**WHAT YOU WILL DO:** Please reproduce all of the material below word for word, changing nothing.

**SUPPLIED RECORDS:**
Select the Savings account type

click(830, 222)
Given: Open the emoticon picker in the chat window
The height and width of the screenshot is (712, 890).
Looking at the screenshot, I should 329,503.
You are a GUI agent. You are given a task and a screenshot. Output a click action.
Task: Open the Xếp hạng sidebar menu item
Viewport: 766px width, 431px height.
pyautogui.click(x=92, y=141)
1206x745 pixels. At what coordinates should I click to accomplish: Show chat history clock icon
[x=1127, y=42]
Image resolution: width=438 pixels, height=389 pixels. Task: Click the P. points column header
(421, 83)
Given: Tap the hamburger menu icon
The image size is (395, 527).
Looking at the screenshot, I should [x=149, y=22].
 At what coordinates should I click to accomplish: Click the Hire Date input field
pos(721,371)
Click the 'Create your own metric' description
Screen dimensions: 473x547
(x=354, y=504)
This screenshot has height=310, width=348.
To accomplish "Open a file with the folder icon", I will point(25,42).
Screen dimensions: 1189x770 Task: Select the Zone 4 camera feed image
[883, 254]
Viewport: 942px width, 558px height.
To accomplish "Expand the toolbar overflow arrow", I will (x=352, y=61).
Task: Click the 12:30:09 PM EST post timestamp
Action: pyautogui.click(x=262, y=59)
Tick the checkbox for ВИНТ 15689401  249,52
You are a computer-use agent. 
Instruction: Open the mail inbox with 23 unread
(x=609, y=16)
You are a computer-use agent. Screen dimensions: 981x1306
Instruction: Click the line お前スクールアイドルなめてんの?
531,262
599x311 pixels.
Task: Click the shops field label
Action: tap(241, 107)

**RIGHT ANSWER:**
Select the Savings account type

click(830, 222)
Given: Open the emoticon picker in the chat window
The height and width of the screenshot is (712, 890).
Looking at the screenshot, I should 329,503.
You are a GUI agent. You are given a task and a screenshot. Output a click action.
Task: Open the Xếp hạng sidebar menu item
Viewport: 766px width, 431px height.
pyautogui.click(x=92, y=141)
1206x745 pixels. At what coordinates should I click to accomplish: Show chat history clock icon
[x=1127, y=42]
Image resolution: width=438 pixels, height=389 pixels. Task: Click the P. points column header
(421, 83)
Given: Tap the hamburger menu icon
The image size is (395, 527).
Looking at the screenshot, I should [x=149, y=22].
 At what coordinates should I click to accomplish: Click the Hire Date input field
pos(721,371)
Click the 'Create your own metric' description
Screen dimensions: 473x547
(x=354, y=504)
This screenshot has height=310, width=348.
To accomplish "Open a file with the folder icon", I will point(25,42).
Screen dimensions: 1189x770 Task: Select the Zone 4 camera feed image
[883, 254]
Viewport: 942px width, 558px height.
To accomplish "Expand the toolbar overflow arrow", I will (x=352, y=61).
Task: Click the 12:30:09 PM EST post timestamp
Action: pyautogui.click(x=262, y=59)
Tick the checkbox for ВИНТ 15689401  249,52
You are a computer-use agent. 
Instruction: Open the mail inbox with 23 unread
(x=609, y=16)
You are a computer-use agent. Screen dimensions: 981x1306
Instruction: Click the line お前スクールアイドルなめてんの?
531,262
599x311 pixels.
Task: Click the shops field label
Action: tap(241, 107)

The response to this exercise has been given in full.